Stored records
* * * * *
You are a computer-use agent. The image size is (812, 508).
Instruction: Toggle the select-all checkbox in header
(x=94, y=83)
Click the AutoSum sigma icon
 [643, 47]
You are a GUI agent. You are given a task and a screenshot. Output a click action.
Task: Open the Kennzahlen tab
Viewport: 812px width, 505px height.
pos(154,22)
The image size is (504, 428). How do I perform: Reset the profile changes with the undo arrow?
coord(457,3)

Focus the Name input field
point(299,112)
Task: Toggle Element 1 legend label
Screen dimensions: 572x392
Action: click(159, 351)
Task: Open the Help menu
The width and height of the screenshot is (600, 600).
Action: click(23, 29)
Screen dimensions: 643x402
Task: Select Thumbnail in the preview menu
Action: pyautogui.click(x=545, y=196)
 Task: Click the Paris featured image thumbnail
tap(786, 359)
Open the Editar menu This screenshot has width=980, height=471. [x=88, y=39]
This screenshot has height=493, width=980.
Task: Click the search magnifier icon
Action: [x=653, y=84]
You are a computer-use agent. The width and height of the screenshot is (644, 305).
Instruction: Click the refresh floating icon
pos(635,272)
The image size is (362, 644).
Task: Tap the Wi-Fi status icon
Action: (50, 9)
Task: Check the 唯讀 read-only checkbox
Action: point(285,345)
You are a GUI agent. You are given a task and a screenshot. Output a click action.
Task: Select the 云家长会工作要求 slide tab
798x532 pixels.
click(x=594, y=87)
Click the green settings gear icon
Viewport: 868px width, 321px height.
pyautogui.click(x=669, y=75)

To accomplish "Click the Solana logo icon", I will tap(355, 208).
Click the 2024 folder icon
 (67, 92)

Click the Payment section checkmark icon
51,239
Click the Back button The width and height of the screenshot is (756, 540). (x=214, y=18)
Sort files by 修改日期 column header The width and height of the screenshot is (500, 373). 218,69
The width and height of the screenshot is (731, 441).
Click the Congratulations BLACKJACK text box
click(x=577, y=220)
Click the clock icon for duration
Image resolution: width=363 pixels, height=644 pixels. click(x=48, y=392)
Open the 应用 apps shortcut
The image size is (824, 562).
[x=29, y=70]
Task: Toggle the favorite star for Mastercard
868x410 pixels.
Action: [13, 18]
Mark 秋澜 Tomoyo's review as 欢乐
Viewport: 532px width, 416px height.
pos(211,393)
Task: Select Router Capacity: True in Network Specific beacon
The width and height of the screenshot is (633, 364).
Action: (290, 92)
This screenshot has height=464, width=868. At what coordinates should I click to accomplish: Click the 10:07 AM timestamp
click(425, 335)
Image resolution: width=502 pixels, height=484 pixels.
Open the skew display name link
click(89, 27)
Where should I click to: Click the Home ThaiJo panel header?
* * * * *
Scan the data for lines containing "computer" and copy all of them.

You are a computer-use agent. The image size is (812, 508).
You are a computer-use agent. The width and height of the screenshot is (644, 305).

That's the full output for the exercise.